We investigate the representation theory of simple affine vertex algebra $L_k(\mathfrak{g})$ at special non-admissible levels $k_n=-\frac{2n+1}{2}$ for $\mathfrak{g}={\mathfrak{sl}}_{2n}$. We classify irreducible $L_{k_n}({\mathfrak{sl}}_{2n})$-modules in category $K{L}_{k_n}({\mathfrak{sl}}_{2n})$ and prove that $K{L}_{k_n}({\mathfrak{sl}}_{2n})$ is a semi-simple, rigid braided tensor category.

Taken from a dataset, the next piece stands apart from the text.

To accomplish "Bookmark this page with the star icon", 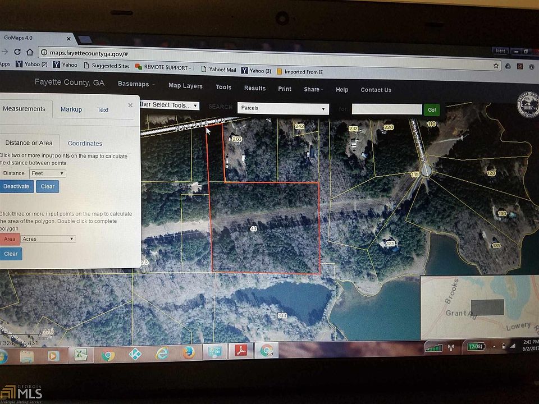I will coord(496,66).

In addition, we present a new method for proving simplicity of quotients of universal affine vertex algebras $V^{k_n}({\mathfrak{sl}}_{2n})$. We use this result to prove that in the case $n=3$ a maximal ideal is generated by one singular vector of conformal weight 4. As a byproduct, we classify irreducible modules in the category $\mathcal{O}$ for $L_{-7/2}({\mathfrak{sl}}_6)$.
The talk is based on joint papers with D. Adamović, T. Creutzig and O. Perše.